You've heard their name on KLTV 7 several times over the past few months.  In the last two weeks alone, the SPCA of Texas has rescued more than 200 animals from East Texas.  What happens to the animals next?  We spent the day with the SPCA, touring it's facilities and learning more about the organization that's given hundreds of East Texas animals a new home.

The images of starving and diseased animals are hard for any pet lover to get out of their mind. Pictures like those from last September's puppy mill raid in Upshur County.  There is hope, however, for the little guys, a place with their best interests in mind called the SPCA of Texas.

"It's bittersweet," said SPCA of Texas President James Bias.  "We hate to think that animals are going to go through abuse, so it's really tough emotionally.  The sweet part is we then see an end to their suffering."  Bias has been involved in several rescues over the years.  Many of the animals end up in Dallas, one of SPCA's two shelters.  The larger shelter is in McKinney and is about 30 acres.

"If the animals are awarded to the SPCA, they will go through evaluation behaviorally and medically," said Bias.  "If they need rehabilitation, we try to get them rehabilitated.  Our goal is to eventually get them into a permanent caring loving home."  That involves making sure every animal is spayed or neutered, like the dogs from the recent 200 animal rescue in Marshall.
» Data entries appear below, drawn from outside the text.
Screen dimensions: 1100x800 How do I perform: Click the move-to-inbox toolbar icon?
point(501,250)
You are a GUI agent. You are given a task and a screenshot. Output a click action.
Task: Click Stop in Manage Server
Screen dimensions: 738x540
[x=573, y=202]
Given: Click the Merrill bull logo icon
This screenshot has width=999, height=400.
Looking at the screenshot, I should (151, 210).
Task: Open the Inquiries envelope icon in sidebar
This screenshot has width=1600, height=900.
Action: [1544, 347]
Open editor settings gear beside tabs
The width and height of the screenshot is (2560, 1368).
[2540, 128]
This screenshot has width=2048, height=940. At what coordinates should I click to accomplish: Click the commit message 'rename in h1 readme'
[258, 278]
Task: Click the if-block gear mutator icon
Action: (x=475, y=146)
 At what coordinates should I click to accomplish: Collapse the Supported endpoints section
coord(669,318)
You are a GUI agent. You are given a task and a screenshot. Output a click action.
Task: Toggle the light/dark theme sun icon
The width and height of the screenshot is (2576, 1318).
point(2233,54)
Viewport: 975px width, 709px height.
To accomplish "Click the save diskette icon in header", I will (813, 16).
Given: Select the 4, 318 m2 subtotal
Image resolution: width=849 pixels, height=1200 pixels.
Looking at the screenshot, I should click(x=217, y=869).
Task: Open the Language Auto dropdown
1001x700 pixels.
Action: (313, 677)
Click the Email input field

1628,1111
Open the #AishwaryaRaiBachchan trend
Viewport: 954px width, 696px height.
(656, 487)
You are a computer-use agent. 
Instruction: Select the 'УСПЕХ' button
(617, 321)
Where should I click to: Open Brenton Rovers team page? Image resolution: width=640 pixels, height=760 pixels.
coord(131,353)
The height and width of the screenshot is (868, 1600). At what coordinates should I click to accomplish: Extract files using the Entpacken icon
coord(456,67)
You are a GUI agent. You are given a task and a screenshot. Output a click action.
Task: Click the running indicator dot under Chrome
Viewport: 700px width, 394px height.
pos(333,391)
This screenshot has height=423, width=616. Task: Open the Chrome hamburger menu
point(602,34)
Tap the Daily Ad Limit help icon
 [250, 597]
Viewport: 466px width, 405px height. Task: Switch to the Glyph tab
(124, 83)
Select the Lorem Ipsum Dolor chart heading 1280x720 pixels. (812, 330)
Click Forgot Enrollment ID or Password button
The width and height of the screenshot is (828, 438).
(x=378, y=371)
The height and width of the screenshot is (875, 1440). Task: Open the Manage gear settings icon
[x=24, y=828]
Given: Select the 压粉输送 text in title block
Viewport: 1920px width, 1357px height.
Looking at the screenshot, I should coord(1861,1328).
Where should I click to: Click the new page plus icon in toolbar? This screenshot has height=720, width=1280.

"Today, these dogs have been spayed and neutered, and they are going to be ready for adoption either later tonight, or tomorrow morning," said SPCA Communications Director Maura Davies.  Unlike other shelter's, the SPCA does not euthanize animals to make room for more. They take in animals on a space available basis and run completely on public donations.

"In some of these cases, the judge will order restitution, but we see very little if any of that restitution come our way," said Bias.

"We could not do anything that we do without the public," said Davies.  "We don't charge municipal governments.  We are here for the animals, and we exist because of the community." Through donations, the SPCA says it's been fortunate enough to build a beautiful outdoor play area for the dogs, but with noisy Interstate 30 just 30 feet behind it, they are now looking for a new place.  Just a few miles from it's current shelter, the SPCA says it's found it.

"Hopefully, within the next 18 months we will be able to start construction on this amazing new building," said Davies.  "It's a great opportunity for the SPCA to grow into the for seeable future and beyond."  That includes more rescues, and ultimately finding homes for more animals like Lady, a Marshall rescue who now has a new, permanent home.

Lady is not the only animal adopted from the rescue in Marshall.  So far, the SPCA says more than 40 animals have been adopted, or transferred to an animal sanctuary.  Dozens more will also be available for adoption in the coming days.